Art. 753. Se o transporte não puder ser feito ou sofrer longa interrupção, o transportador solicitará, incontinenti, instruções ao remetente, e zelará pela coisa, por cujo perecimento ou deterioração responderá, salvo força maior.
§1o Perdurando o impedimento, sem motivo imputável ao transportador e sem manifestação do remetente, poderá aquele depositar a coisa em juízo, ou vendê-la, obedecidos os preceitos legais e regulamentares, ou os usos locais, depositando o valor.
§2o Se o impedimento for responsabilidade do transportador, este poderá depositar a coisa, por sua conta e risco, mas só poderá vendê-la se perecível.
§3o Em ambos os casos, o transportador deve informar o remetente da efetivação do depósito ou da venda.
§4o Se o transportador mantiver a coisa depositada em seus próprios armazéns, continuará a responder pela sua guarda e conservação, sendo-lhe devida, porém, uma remuneração pela custódia, a qual poderá ser contratualmente ajustada ou se conformará aos usos adotados em cada sistema de transporte.
Muitos fatos podem impedir ou determinar a interrupção do transporte: fenômenos climáticos, acidentes nas vias por onde o transporte deve ser feito, greves, desastres naturais, guerra… Nenhum desses fatos desobriga o transportador da guarda da coisa.

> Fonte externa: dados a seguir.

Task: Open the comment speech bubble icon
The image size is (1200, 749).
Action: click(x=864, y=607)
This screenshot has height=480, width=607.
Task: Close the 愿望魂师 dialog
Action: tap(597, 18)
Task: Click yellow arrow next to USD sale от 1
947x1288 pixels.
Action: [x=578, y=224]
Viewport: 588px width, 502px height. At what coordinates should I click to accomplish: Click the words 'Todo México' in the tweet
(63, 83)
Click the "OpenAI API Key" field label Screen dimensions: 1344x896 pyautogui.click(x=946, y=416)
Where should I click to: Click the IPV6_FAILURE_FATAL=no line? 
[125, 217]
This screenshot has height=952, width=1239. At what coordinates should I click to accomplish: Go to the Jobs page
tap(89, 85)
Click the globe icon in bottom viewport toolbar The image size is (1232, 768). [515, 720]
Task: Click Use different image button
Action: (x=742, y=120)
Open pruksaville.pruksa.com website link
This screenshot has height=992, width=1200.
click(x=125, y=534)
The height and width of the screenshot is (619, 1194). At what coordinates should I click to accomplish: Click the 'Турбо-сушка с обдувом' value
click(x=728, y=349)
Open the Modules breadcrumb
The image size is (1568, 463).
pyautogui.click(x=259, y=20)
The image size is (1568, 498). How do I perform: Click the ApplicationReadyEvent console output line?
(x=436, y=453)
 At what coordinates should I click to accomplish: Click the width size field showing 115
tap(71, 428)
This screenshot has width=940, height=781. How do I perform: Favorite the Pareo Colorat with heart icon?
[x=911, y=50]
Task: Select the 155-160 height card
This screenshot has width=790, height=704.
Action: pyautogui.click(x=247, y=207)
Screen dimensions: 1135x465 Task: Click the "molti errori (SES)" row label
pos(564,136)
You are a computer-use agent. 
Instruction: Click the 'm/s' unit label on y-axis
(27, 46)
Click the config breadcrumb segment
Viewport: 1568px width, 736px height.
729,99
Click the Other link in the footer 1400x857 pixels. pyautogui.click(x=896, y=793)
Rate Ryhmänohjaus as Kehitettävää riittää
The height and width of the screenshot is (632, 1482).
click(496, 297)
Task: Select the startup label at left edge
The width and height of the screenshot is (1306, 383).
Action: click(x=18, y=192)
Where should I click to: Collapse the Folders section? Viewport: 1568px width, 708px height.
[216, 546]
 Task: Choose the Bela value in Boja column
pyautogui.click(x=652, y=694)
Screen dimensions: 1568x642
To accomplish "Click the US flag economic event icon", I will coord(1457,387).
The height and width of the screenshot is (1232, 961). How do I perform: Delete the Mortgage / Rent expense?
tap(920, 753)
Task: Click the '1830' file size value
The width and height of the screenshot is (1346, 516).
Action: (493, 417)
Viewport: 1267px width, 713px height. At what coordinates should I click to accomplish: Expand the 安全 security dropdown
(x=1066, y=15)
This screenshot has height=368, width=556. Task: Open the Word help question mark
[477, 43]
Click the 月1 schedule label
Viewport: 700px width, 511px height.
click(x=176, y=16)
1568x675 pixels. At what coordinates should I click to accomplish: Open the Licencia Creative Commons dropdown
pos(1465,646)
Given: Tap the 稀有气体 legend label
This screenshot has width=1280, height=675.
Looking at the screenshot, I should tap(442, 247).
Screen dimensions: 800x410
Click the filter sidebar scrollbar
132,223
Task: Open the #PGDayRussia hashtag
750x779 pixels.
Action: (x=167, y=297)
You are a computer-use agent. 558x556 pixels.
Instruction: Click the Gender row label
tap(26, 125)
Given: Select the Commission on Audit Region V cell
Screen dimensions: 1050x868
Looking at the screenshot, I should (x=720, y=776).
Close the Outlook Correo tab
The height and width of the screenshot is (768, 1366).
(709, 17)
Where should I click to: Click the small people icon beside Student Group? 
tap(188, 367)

O transportador deve comunicar ao remetente a circunstância que impede ou interrompe o transporte, a fim de obter instruções. Caso a comunicação não seja possível, fica autorizado a depositar a coisa em juízo. Poderá, igualmente, vendê-la, se esta for a solução que menos danos acarrete ao expedidor, depositando o preço em favor deste.